Um sistema anticópia é uma tecnologia aplicada a conteúdos digitais, como a programação de TV, que controla aquilo que o consumidor pode fazer com o conteúdo. Repudiado pelos ministérios da Cultura e da Ciência e Tecnologia, tem sido defendido abertamente pelo ministro das Comunicações.

Para entender os impactos dessa decisão sobre os direitos do consumidor, imagine-se que um distribuidor de música inclua o sistema anticópia nos seus CDs.  Se o sistema for contrário às suas expectativas (por exemplo, ao não permitir que as músicas sejam executadas em certos aparelhos), o consumidor pode decidir não adquirir aquele produto.

No caso da TV digital, é diferente. Se o sistema for adotado como padrão, toda a tecnologia da televisão digital será afetada. O consumidor perderá sua liberdade de escolha na medida em que todas as transmissões, assim como os conversores (que deverão ser adquiridos para viabilizar a leitura do sinal digital pelos atuais aparelhos de TV), estarão condicionadas ao sistema.
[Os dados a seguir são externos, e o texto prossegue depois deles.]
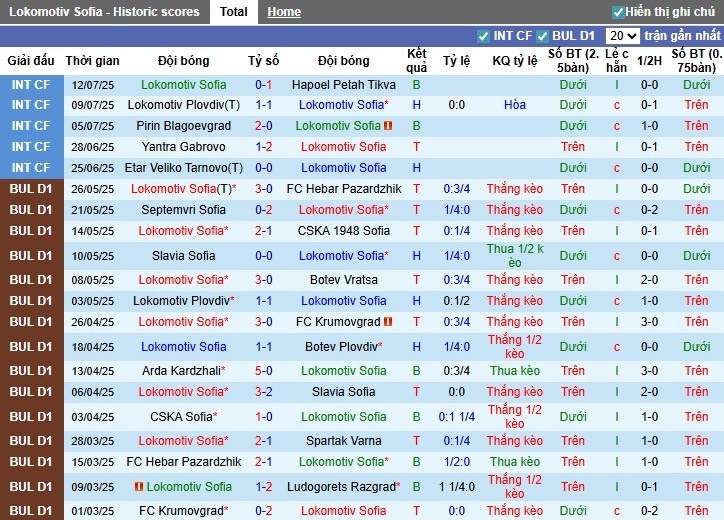Switch to the Home tab
The width and height of the screenshot is (724, 520).
[284, 12]
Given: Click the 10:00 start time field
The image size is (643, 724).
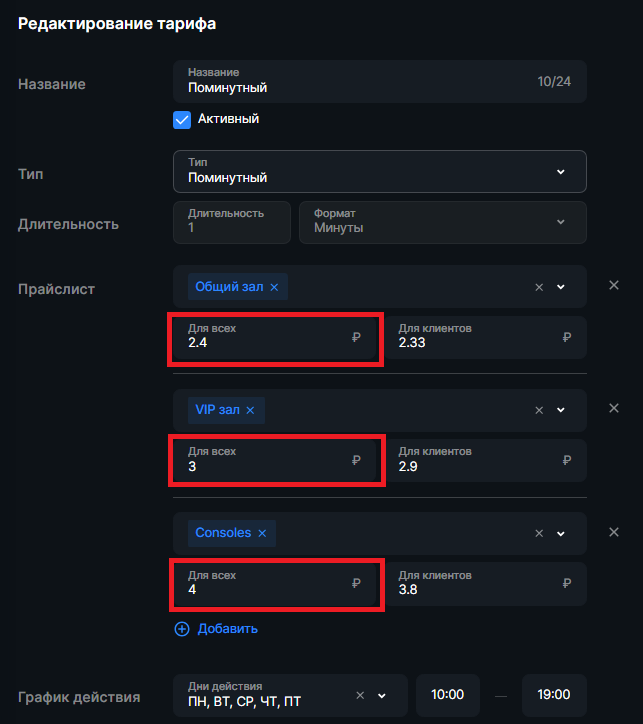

Outro impacto ocorrerá  sobre a chamada “convergência das mídias”. Com a tecnologia digital, os limites entre os serviços de “televisão”, “rádio” e “internet” estão desaparecendo. Para o consumidor é desejável a flexibilidade dos conteúdos:  que o sinal da TV digital seja recebido no computador, celular ou em qualquer dispositivo. O sistema anticópia, entretanto, eliminará essa possibilidade, por não permitir que os sinais que saem do conversor sejam exibidos em outros aparelhos, exigindo uma espécie de “licença” para funcionar. Isso contraria o Decreto 4901/03, do Sistema Brasileiro de TV Digital, no objetivo de “contribuir para a convergência tecnológica e empresarial dos serviços de comunicações”.

Além disso, se adotado como padrão, todos os conversores sairão de fábrica com essa tecnologia. Com isso prejudica-se a inovação, pois o fabricante brasileiro que quiser criar utilidades para os conversores da TV digital  correrá o risco de violar os padrões técnicos impostos pelo sistema, inviabilizando a oferta de produtos que atendam melhor aos anseios do consumidor.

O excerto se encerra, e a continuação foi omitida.